Trained a Unitree G1 humanoid robot to walk across flat and rough terrains using PPO-based reinforcement learning in MuJoCo Playground. Developed a multi-objective reward function for stable bipedal gait, then analyzed locomotion behavior across 50 commanded velocities comparing smooth and rough terrain performance.
Humanoid robots need to traverse diverse terrain - flat ground, slopes, and rough surfaces without hand-tuned gaits for each condition. Reinforcement learning offers a path to policies that generalize, but training stable bipedal locomotion is notoriously difficult due to the high dimensionality of humanoid dynamics and the narrow stability margins of bipedal walking.
The objective was to analyze how a learned locomotion policy behaves on different terrains and to build the trajectory dataset needed for a unified diffusion-based gait model for the Unitree G1 humanoid.
The Unitree G1 humanoid was modeled in MuJoCo Playground using an MJCF definition that captures the full kinematic structure (links, joints), physical properties (mass, inertia, material friction), actuator models (motors, gear ratios, torque limits), and onboard sensors (IMU, encoders). The MuJoCo physics engine solves the Lagrangian dynamics at each timestep, handling contact dynamics and enforcing joint constraints.

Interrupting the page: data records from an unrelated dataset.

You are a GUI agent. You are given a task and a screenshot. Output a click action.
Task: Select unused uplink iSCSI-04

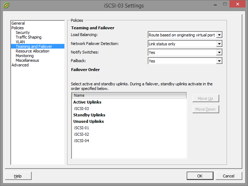click(x=81, y=141)
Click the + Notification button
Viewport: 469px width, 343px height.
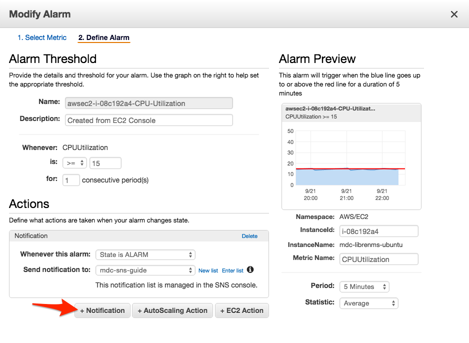tap(103, 311)
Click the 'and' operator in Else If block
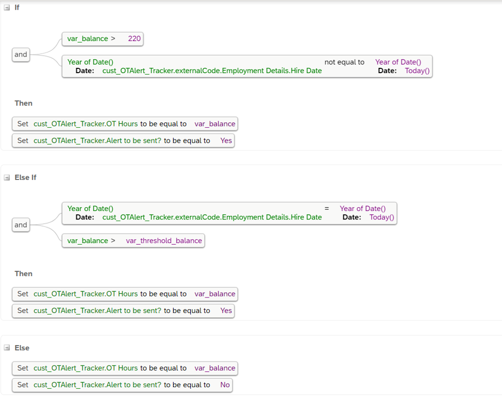 coord(21,225)
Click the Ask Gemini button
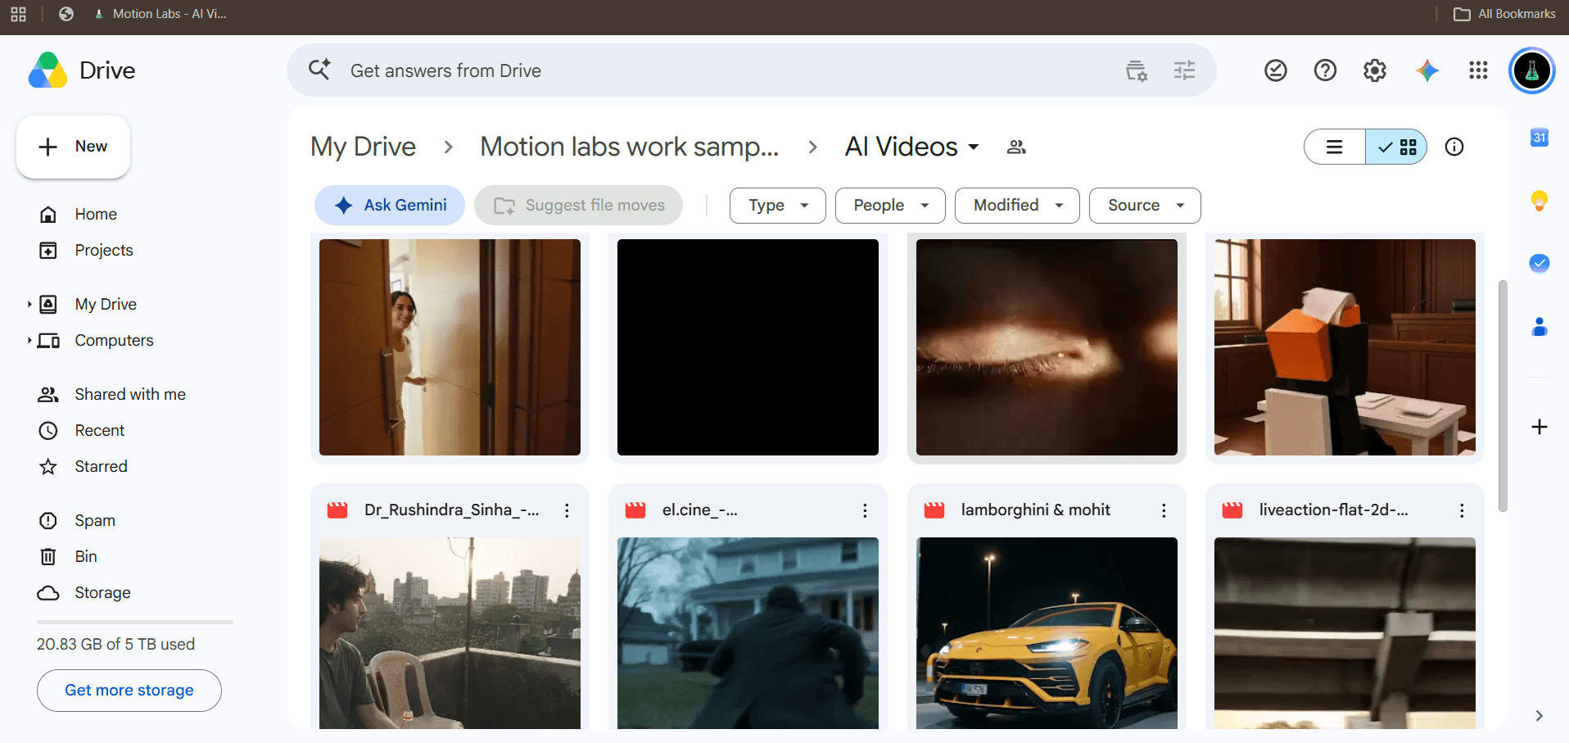The image size is (1569, 743). [x=390, y=206]
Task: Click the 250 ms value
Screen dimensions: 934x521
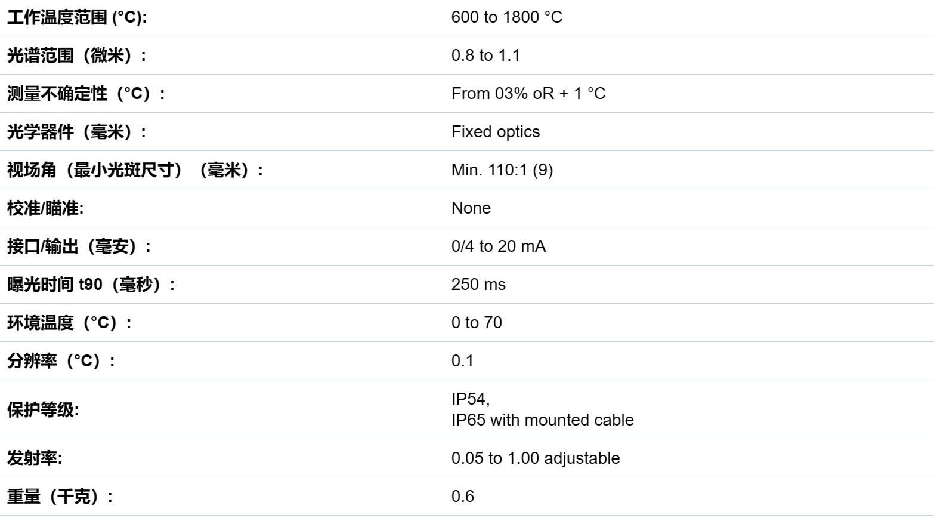Action: tap(478, 285)
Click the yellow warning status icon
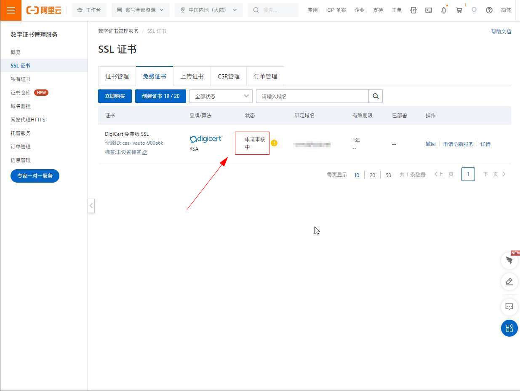The height and width of the screenshot is (391, 520). coord(274,143)
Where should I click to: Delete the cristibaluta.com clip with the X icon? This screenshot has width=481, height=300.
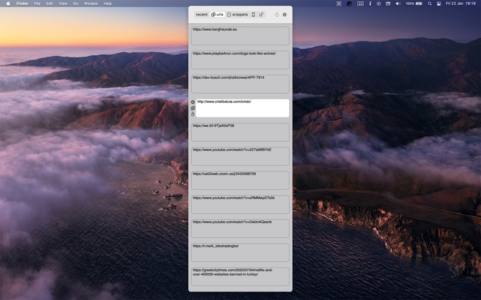pos(192,102)
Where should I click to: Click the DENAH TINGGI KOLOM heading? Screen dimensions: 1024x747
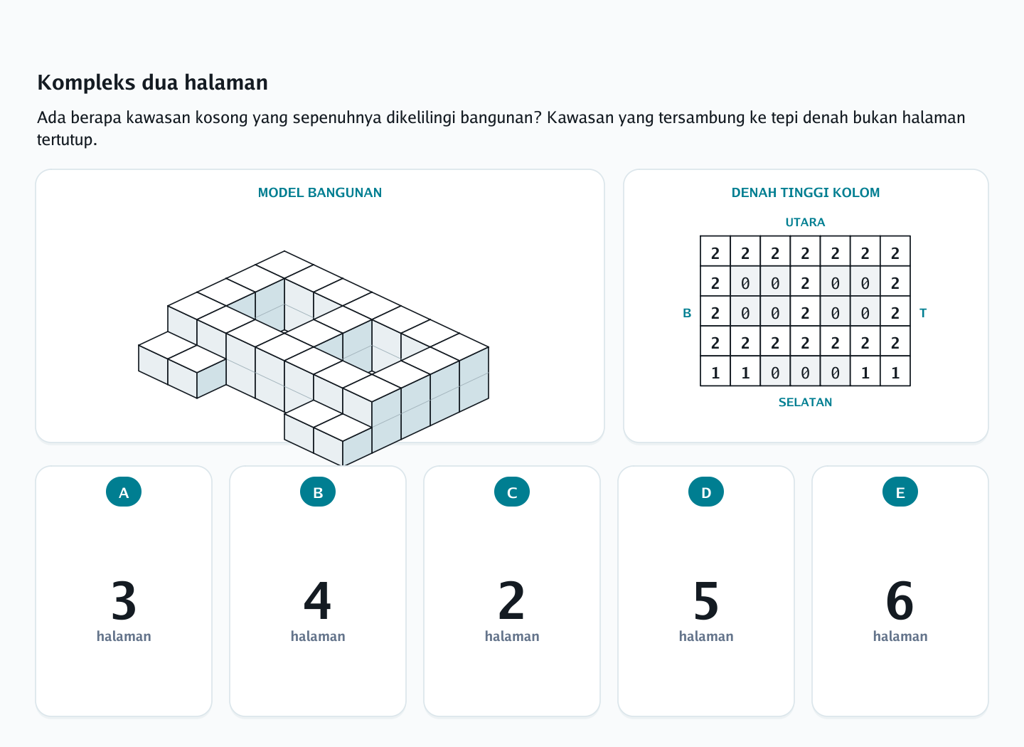click(806, 193)
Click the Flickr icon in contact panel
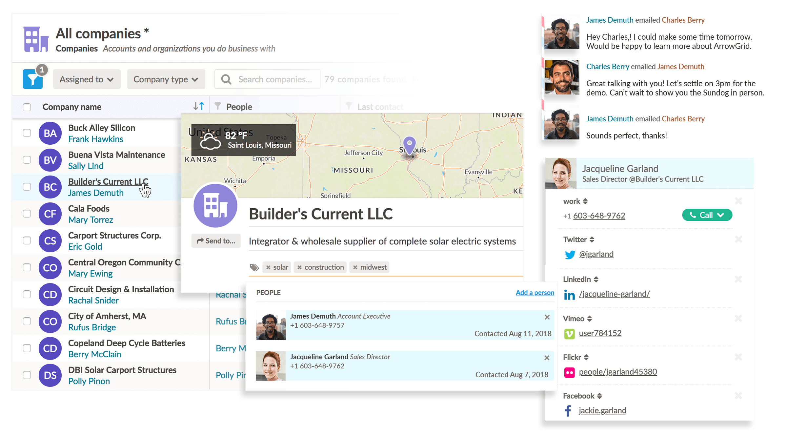The image size is (787, 437). click(x=570, y=372)
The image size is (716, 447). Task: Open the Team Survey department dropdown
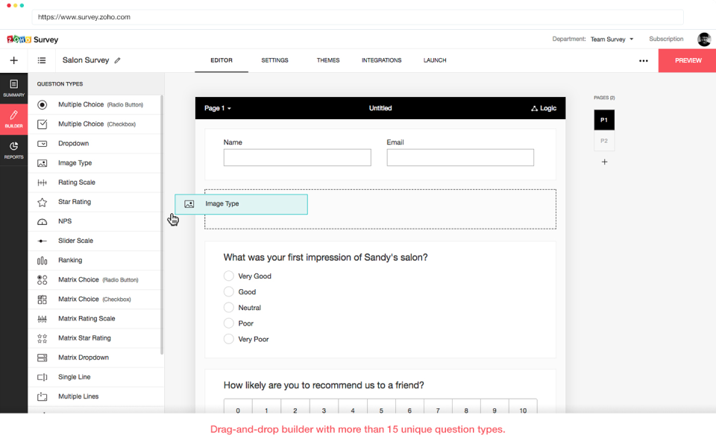point(612,39)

Two terrain environments were used: G1JoystickFlatTerrain for initial policy training, and G1JoystickRoughTerrain for transfer and fine-tuning. The policy observes the state vector s = [q, q̇, v_desired] and outputs joint torques.
A PPO (Proximal Policy Optimization) actor-critic architecture was trained with a carefully designed multi-objective reward function. The reward balances velocity tracking against gait quality, stability, energy efficiency, and safety penalties. The policy was first trained on flat terrain, then retrained on rough terrain to develop terrain-adaptive behavior.

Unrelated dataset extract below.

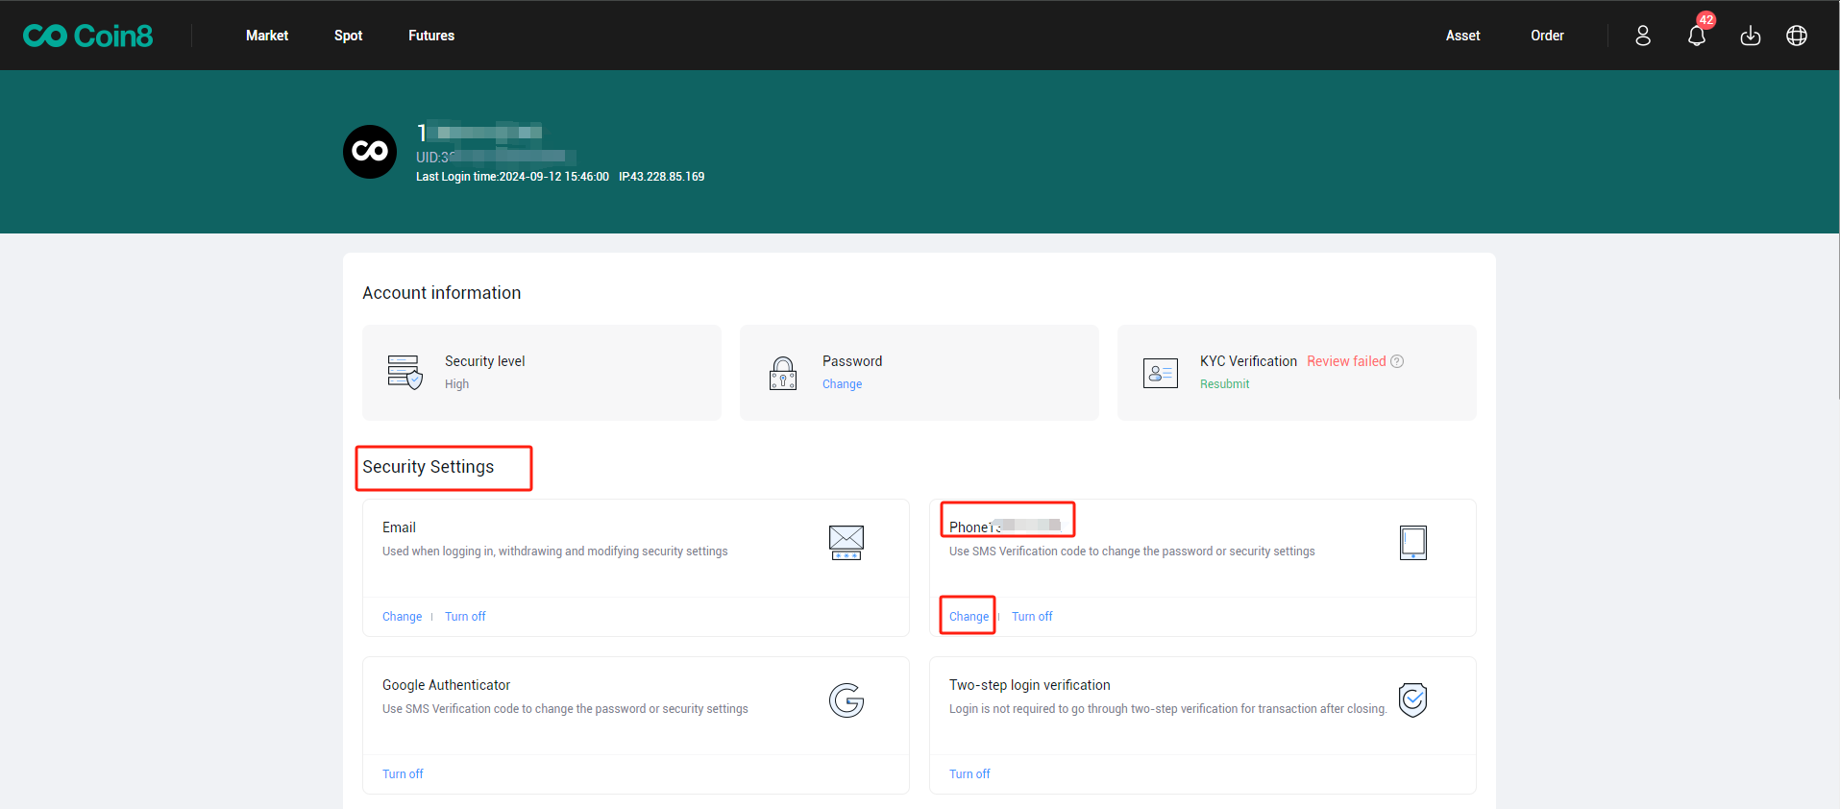
Task: Open the Market menu
Action: (267, 36)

Key reward components included linear and angular velocity tracking terms, gait quality rewards (feet airtime, clearance, phase coordination, slip prevention), stability terms (body orientation, joint torque minimization), and penalties for termination, standing still, and undesired vertical or angular motion.

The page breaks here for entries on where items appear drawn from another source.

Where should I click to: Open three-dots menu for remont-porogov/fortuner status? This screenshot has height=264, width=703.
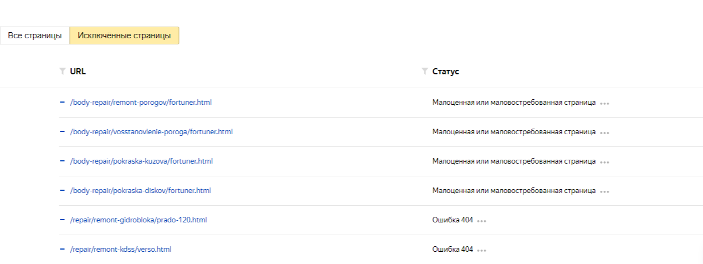tap(604, 103)
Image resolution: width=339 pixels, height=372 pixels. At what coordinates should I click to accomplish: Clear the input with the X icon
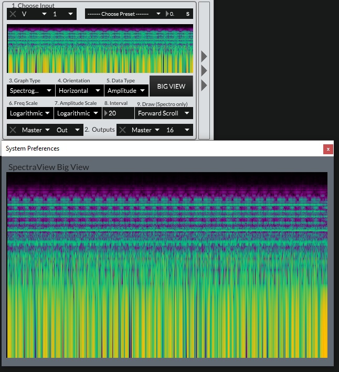click(13, 14)
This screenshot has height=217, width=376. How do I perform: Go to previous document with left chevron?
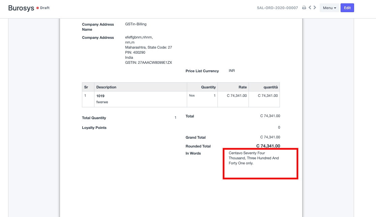tap(310, 7)
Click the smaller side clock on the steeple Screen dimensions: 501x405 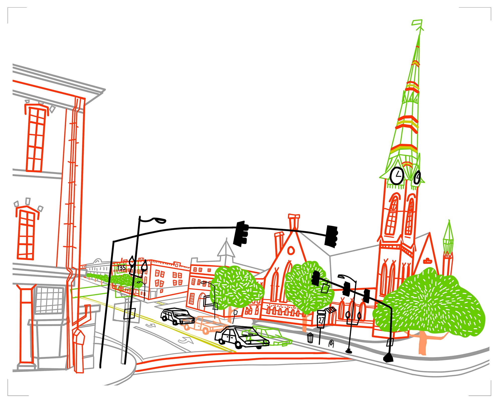coord(417,178)
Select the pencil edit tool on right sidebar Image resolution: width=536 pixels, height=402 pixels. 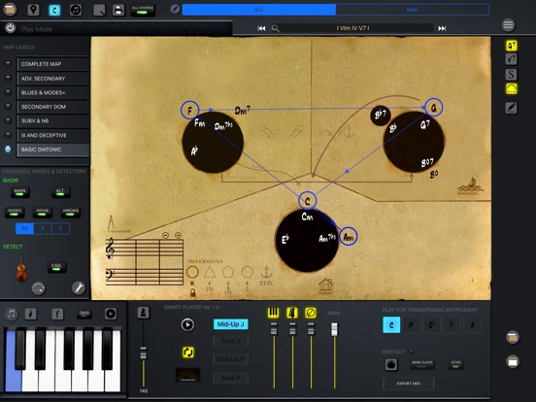pyautogui.click(x=511, y=108)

The trained policy was evaluated across 50 commanded velocities (0.5–1.5 m/s) on both smooth and rough terrain. The results show how well the robot tracks commanded speeds and the magnitude of tracking error across terrain types.
Stride frequency and stride length were analyzed as a function of commanded speed to understand how the learned gait adapts. On smooth terrain, the robot primarily increases stride length to walk faster, while stride frequency remains relatively stable. On rough terrain, both metrics show more variability as the policy adapts to uneven footing.
The foot swing peak height reveals how the policy handles ground clearance at different speeds and terrain conditions. At low speed (0.5 m/s), the gait is compact with consistent clearance. At higher speed (1.5 m/s), swing height increases to maintain clearance, with more variability on rough terrain as the policy reacts to surface irregularities.
This project deepened my understanding of reinforcement learning for physical systems in several concrete ways. Reward engineering is where the real work happens, the multi-objective reward function required careful balancing of competing objectives (track speed vs. minimize energy vs. maintain stability). Small changes in reward weights produced dramatically different gaits.
The smooth-to-rough terrain transfer also highlighted the challenges of policy generalization: a policy that works perfectly on flat ground develops habits (like minimal foot clearance) that fail on uneven terrain. Retraining with terrain randomization produced more robust but slightly less efficient gaits, a classic robustness-performance tradeoff that mirrors what I've seen in classical control design.